How does HTTP/2.0 multiplexing work with TCP?

Question

I'm not an expert network engineer so I hope my question does not seem vague or naïve.

Multiplexing in HTTP/2.0 seems to utilise a single TCP connection for multiple/different requests concurrently so that we avoid head-of-line blocking problem. I was wondering how that works/overlaps with underlying TCP connection in the sense data reassembling.

TCP also makes sure the data (D) received on the receiver side is reconstructed even the packets that constitute D received out of order (or lost) to build up D back on the receiving side and then hand it over the application.

My question is: How can the notion of frames in HTTP/2.0 fit over/with TCP packet reassembling to make up a whole message on the receiving side? Which one takes place first? Or, what kind of mapping exists between frames and packets (one-to-one, one-to-many, etc.)?

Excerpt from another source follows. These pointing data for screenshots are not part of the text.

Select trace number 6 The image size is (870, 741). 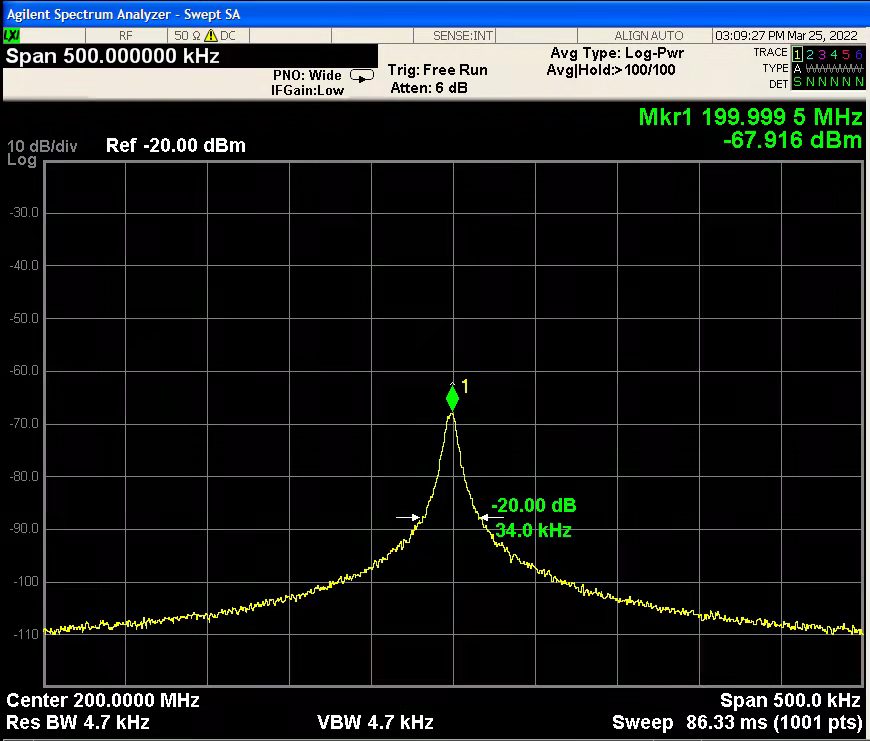tap(858, 53)
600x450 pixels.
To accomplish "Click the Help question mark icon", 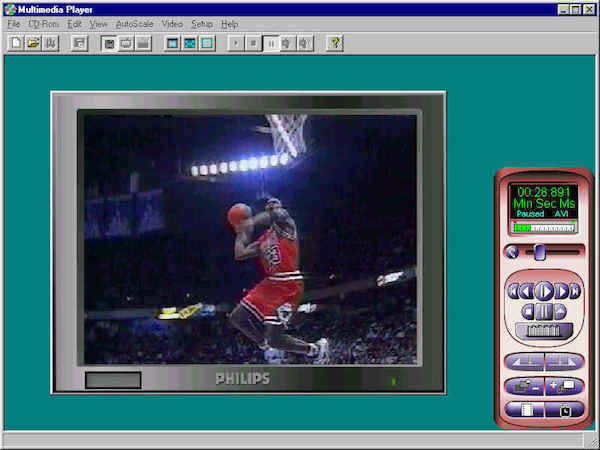I will [334, 43].
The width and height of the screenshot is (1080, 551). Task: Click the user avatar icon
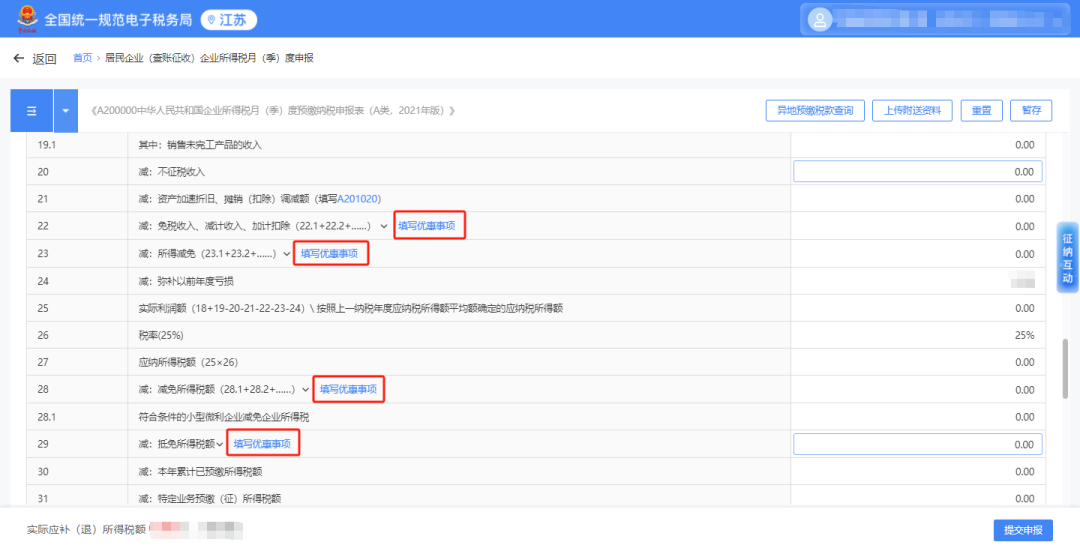pyautogui.click(x=820, y=19)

In a nutshell, how do they work together?

score 5 · Accepted Answer · edited Dec 21 '22 at 10:08

HTTP/2 packets are sent as one or more TCP packets. In the same way as TCP packets are ultimately sent as IP packets.

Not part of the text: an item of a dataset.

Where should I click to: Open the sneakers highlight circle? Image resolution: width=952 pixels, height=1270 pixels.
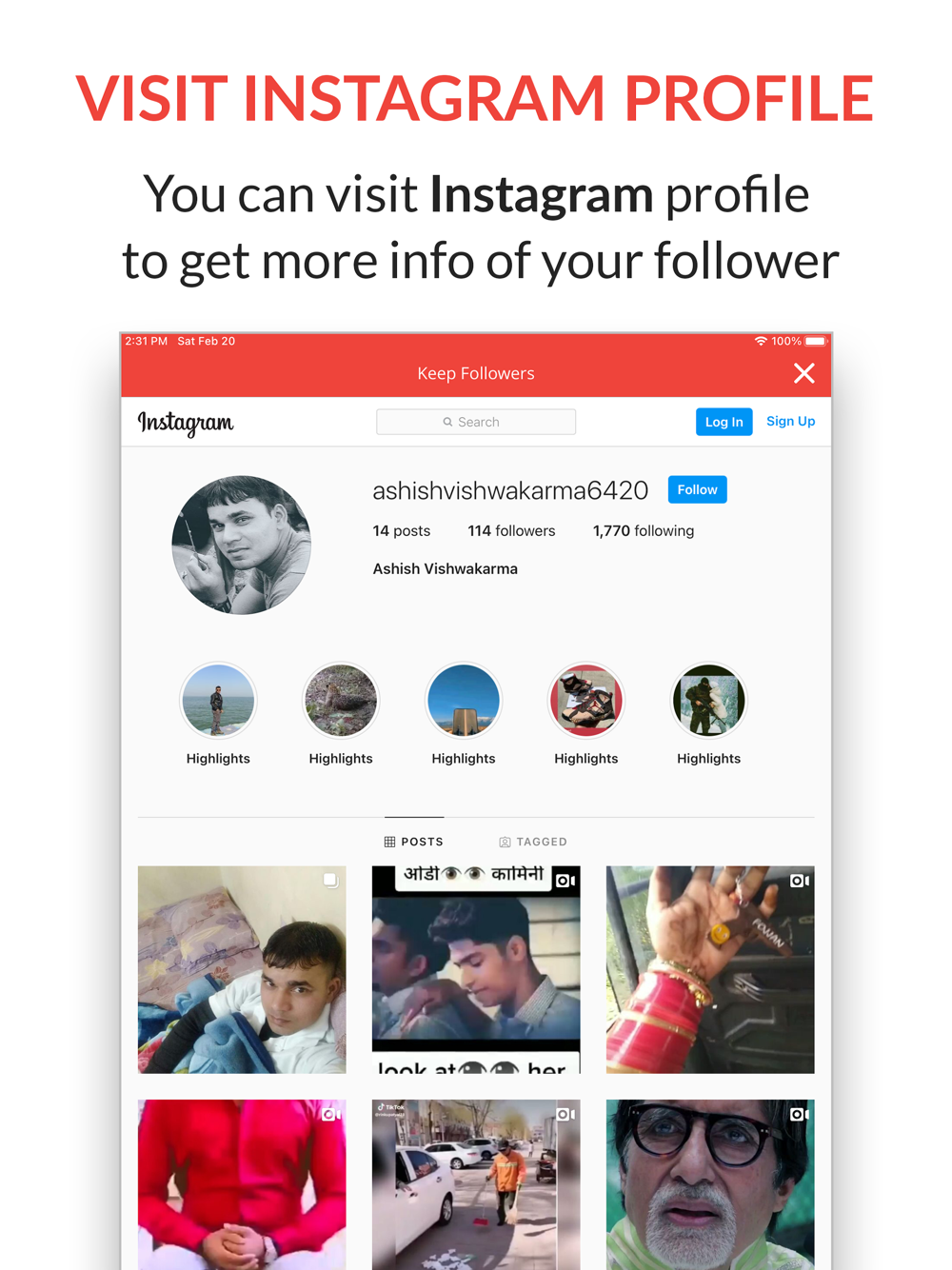coord(586,701)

This does mean that even though HTTP/2 has multiplexing at the application layer (HTTP) it does not have truly independent streams at a transport layer (TCP), and one issue of HTTP/2 is we have just moved the head of line (HOL) blocking problem from the HTTP layer to the TCP layer.

Let’s look at an example: an example web page needs to download 10 images to display.

Under HTTP/1.1 the browser would open a TCP connection, fire off the first request, and then be stuck as it cannot use that TCP connection to make subsequent requests. This despite the fact that the TCP connection is doing nothing until it gets a response and there nothing stopping it at a TCP layer. It was purely a HTTP restriction and primarily due to the fact that HTTP/1 was text based so mixing up bits of requests wasn’t possible. HTTP/1.1 did have the concept of HTTP pipelining which allowed subsequent requests to be sent, but they still had to come back in order. And it was very poorly supported. Instead, as a workaround, browsers opened multiple connections (typically 6) but that had many downsides too (slow to create, to get up to speed and not possible to prioritise across them).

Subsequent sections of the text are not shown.